Hardware-In-the-Loop (hereinafter HIL) is a way of testing embedded systems software. Stream simulated data over from either a deicated test rig or a computer to then measure the output to test if the system performs as expected. More information can be found here.

Simulink Model Explanation

Simulink is used to test MRAS. Data is streamed over serial to MRAS from the launch data collected during previous flights. Launch data is saved as csv file. From spreadsheet block in Simulink can be used to read the csv file. Note: csv file needs to be formatted as per SIMULINK requirements see here

The pressure and y_accel (acceleration y direction, up) is then concatenated using the vector concatenate block. They are then casted to floating points with cast to single block. Then Byte pack is used to convert them into bytes.

Simulink's Instument Control blockset provides a neat way of communicating with the board without much restrictions on the software, only a module that can read and write to serial is needed to communicate using this blockeset therfore this was chosen instead of Simulink's Arduino support package.

To send this data, first a Serial Configuration block must be added to the model. Set the baud rate, COM port and other essential details here. Then use Serial Send to stream data over to the board (again set the parameters as required and you are recommened by the author to skip the headers/break section for this block as it does not provide much added value if you are only testing a small system). How this data is proccessed on MRAS will be discussed in the next section.

Now Serial Recieve block provides the interface to read the data that MRAS outputs again in bytes. Configure the parameters as necessary, important parameters include Serial Port, Input and Headers (Headers are recommended here as Simulink deals with it so why not).
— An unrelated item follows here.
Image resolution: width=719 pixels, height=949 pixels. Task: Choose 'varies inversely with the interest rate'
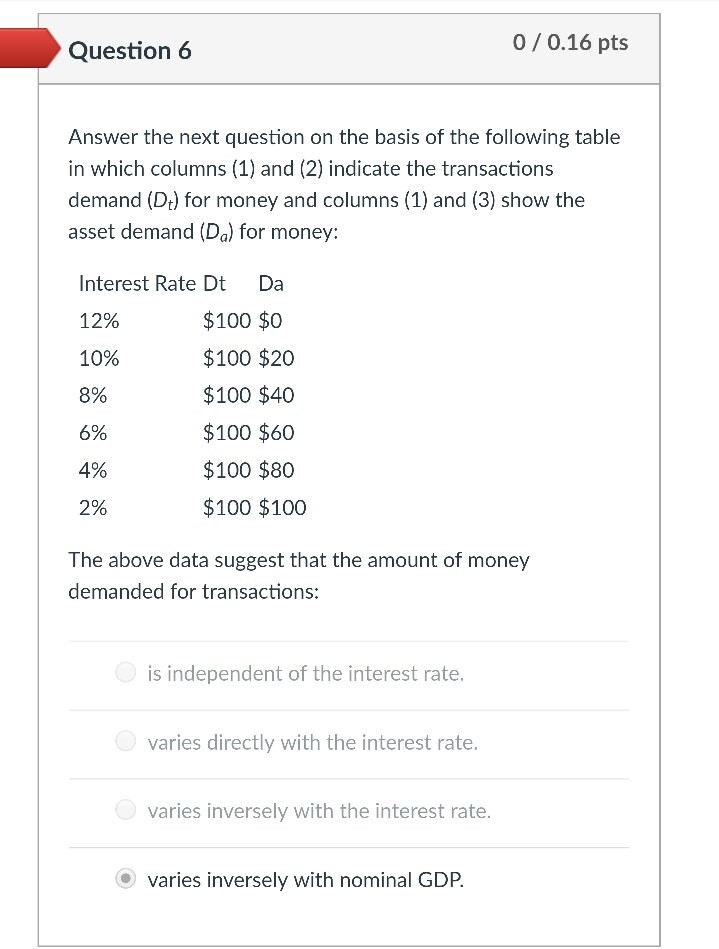125,809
Then cast to double before using the Mux block to divide the input vector into two values (the order of values depends on how you handle it in MRAS)

Simulink model

MRAS rocketHIL env Explanation

On MRAS a new env has been added dedicated for HIL testing named rocketHIL, checkout the platformio.ini and main-rocketHIL.cpp files. A new Subsystem has been added (if you are not familiar with MRAS subsystems you are encouranged to checkout either Architecture overview or a beginner guide to MRAS) to interface with Simulink called SimulinkDataLogger. It logs recieves data from Simulink, casts it to the appropriate internal SystemMessage, then "publishes" it. The StateEstimator (more about this here)is the sole subscriber to the said message. It proccess this message and then itself publishes a new StateEstimatorMsg. SimulinkDataLogger (it is subscribed to StateEstimator, thus making a two-way connection) then formats this message into the required format and then writes to Serial.
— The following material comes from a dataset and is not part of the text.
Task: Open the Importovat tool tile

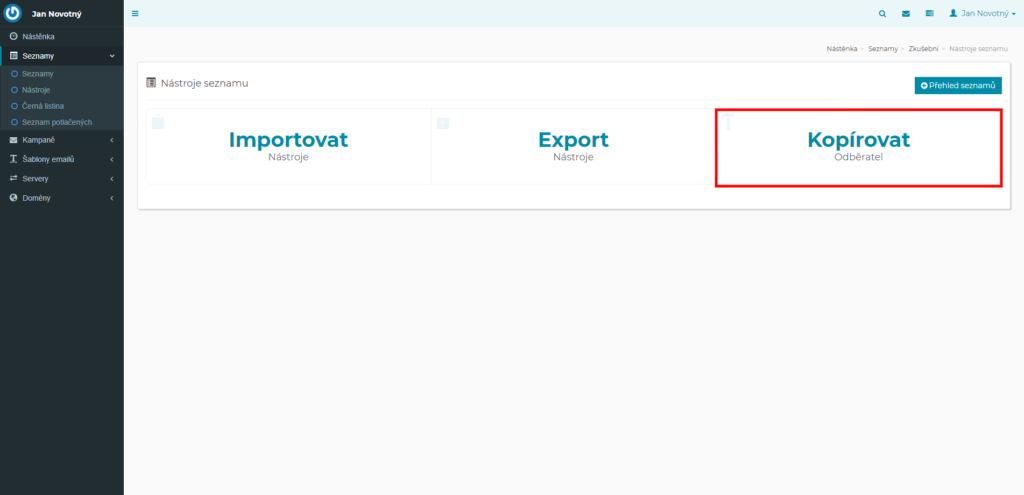Action: (288, 147)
Well to convert data to bytes and vice-versa is an excellent use-case of Union data type that c++ provides. An union is basically a struct but all its members define the same value (recommended watch Cherno).

typedef union{
float number;
uint8_t bytes[4];
Definition: SimulinkDataLogger.h:12

Here the float number and uint8_t bytes[4] define the same value. A float is made up of 4 bytes, uint8_t or char type is made of 1 byte, now an array of four char is then 4 bytes. So we can now represent a float as an array of four uint8_t. Then use Arduino framework's Serial.write() to write the bytes but to read it use the Serial.read() into number (c++ automatically changes the bytes array everytime number is re-assigned).

References

Best source of reference for the Simulink side of things is the Mathworks Documentation. For the interface there is an excellent github repository with examples you can try out. Additionally Cherno's C++ series was helpful.